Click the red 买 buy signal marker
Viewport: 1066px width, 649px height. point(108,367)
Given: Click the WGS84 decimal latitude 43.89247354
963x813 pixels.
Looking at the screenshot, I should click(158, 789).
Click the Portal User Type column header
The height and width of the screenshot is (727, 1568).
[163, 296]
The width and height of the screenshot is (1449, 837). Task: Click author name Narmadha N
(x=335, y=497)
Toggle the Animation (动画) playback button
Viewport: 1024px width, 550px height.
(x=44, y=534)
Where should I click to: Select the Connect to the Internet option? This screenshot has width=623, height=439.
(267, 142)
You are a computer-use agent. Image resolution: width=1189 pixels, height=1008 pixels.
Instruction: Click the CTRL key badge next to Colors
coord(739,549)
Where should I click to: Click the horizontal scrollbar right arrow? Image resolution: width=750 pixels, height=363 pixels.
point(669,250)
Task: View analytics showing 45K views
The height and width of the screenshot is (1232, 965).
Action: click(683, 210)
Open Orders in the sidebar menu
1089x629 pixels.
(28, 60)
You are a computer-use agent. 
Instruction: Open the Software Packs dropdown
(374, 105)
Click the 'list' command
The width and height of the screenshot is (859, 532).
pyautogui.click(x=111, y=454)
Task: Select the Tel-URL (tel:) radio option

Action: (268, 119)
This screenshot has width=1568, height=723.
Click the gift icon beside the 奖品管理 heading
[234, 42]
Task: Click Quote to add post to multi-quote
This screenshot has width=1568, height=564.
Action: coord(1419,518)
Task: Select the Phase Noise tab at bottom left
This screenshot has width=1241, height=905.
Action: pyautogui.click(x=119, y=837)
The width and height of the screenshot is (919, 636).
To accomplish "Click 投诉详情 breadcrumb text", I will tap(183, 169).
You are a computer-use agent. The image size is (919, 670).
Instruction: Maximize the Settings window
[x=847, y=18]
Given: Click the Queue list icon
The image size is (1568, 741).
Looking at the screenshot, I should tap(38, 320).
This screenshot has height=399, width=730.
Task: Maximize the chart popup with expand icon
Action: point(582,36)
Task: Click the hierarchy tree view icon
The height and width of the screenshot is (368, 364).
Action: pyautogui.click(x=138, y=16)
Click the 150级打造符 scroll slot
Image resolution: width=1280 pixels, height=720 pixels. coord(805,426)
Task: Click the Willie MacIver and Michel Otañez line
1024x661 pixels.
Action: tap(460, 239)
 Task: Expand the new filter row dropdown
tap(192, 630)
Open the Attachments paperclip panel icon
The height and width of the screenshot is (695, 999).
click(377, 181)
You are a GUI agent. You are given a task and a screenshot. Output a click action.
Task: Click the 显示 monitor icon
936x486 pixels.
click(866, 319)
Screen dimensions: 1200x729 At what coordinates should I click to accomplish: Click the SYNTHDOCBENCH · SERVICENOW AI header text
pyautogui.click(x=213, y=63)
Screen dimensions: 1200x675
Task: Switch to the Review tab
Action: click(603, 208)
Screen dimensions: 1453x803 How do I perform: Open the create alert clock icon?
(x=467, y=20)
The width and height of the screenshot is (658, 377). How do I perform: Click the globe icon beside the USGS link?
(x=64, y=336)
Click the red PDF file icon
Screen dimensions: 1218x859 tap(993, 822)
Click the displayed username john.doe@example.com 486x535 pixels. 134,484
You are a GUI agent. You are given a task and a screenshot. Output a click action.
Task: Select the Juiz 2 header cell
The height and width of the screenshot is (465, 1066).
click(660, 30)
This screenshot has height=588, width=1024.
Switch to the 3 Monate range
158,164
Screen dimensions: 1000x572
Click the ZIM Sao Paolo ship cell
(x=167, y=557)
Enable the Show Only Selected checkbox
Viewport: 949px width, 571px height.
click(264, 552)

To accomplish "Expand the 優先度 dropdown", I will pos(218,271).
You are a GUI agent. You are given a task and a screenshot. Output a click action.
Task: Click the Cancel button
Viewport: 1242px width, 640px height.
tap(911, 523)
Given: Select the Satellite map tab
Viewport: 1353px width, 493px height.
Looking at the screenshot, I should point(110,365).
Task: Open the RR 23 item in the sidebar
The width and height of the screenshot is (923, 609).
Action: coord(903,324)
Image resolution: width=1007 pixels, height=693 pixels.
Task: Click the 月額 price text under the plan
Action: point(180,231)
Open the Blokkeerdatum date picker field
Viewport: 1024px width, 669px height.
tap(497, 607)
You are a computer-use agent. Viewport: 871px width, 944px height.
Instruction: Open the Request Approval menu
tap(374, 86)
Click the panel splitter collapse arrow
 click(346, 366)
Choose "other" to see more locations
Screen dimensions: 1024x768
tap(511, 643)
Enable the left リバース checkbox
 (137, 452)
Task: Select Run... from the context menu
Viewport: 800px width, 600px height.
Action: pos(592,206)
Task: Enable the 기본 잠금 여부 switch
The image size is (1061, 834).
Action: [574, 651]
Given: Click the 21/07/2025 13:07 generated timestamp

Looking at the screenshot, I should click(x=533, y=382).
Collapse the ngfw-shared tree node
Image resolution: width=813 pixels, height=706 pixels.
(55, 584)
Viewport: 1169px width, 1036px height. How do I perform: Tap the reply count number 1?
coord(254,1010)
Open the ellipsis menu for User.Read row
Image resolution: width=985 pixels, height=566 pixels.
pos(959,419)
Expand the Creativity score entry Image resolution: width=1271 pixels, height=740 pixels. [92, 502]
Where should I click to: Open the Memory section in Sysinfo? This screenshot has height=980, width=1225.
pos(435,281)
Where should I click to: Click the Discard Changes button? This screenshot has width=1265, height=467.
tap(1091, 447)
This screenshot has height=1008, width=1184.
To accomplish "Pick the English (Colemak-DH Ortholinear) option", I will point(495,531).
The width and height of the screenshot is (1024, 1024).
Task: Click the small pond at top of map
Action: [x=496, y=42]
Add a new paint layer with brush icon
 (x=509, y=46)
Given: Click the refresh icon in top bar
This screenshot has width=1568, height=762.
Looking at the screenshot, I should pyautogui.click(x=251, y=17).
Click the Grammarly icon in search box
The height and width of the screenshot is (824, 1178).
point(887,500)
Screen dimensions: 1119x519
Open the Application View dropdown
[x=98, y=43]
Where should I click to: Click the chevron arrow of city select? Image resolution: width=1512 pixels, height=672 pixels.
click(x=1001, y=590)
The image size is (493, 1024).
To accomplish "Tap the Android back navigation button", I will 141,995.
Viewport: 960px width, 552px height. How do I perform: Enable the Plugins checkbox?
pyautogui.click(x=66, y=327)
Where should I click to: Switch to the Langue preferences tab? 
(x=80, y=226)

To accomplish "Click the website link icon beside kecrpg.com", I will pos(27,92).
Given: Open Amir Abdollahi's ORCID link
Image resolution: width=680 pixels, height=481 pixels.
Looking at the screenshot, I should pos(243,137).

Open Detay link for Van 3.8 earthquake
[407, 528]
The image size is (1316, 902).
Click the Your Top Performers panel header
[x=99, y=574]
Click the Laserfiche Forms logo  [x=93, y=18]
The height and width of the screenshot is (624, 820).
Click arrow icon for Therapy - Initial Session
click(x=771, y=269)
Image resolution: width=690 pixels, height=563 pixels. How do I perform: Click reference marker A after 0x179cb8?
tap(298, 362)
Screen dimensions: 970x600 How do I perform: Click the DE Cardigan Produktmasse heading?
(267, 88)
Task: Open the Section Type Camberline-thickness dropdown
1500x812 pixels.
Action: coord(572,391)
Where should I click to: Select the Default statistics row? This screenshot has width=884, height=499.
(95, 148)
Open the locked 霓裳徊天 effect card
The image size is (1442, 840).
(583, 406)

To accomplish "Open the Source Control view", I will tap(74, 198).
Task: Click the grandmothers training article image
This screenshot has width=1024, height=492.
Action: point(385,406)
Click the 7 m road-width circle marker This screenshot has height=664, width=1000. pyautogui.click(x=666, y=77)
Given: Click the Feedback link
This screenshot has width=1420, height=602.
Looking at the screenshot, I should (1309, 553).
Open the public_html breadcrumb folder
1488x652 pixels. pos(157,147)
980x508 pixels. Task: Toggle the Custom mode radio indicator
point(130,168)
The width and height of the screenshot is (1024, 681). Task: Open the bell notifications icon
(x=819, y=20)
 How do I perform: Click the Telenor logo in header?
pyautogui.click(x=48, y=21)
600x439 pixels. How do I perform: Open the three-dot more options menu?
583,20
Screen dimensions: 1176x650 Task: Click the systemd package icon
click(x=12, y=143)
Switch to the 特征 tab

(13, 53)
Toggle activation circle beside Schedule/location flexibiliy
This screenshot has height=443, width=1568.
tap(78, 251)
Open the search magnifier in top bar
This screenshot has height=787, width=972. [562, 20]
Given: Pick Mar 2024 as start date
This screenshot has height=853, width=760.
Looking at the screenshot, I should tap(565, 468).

▶ [WORK INSTRUCTIONS]
Set down again, word for word, the stretch of records from the line with "This screenshot has height=588, width=1024." to the line with "Open the Blokkeerdatum date picker field", both of those lines included.

▶ [TASK RESPONSE]
This screenshot has height=588, width=1024.
Switch to the 3 Monate range
158,164
Screen dimensions: 1000x572
Click the ZIM Sao Paolo ship cell
(x=167, y=557)
Enable the Show Only Selected checkbox
Viewport: 949px width, 571px height.
click(264, 552)

To accomplish "Expand the 優先度 dropdown", I will pos(218,271).
You are a GUI agent. You are given a task and a screenshot. Output a click action.
Task: Click the Cancel button
Viewport: 1242px width, 640px height.
tap(911, 523)
Given: Select the Satellite map tab
Viewport: 1353px width, 493px height.
Looking at the screenshot, I should point(110,365).
Task: Open the RR 23 item in the sidebar
The width and height of the screenshot is (923, 609).
Action: coord(903,324)
Image resolution: width=1007 pixels, height=693 pixels.
Task: Click the 月額 price text under the plan
Action: point(180,231)
Open the Blokkeerdatum date picker field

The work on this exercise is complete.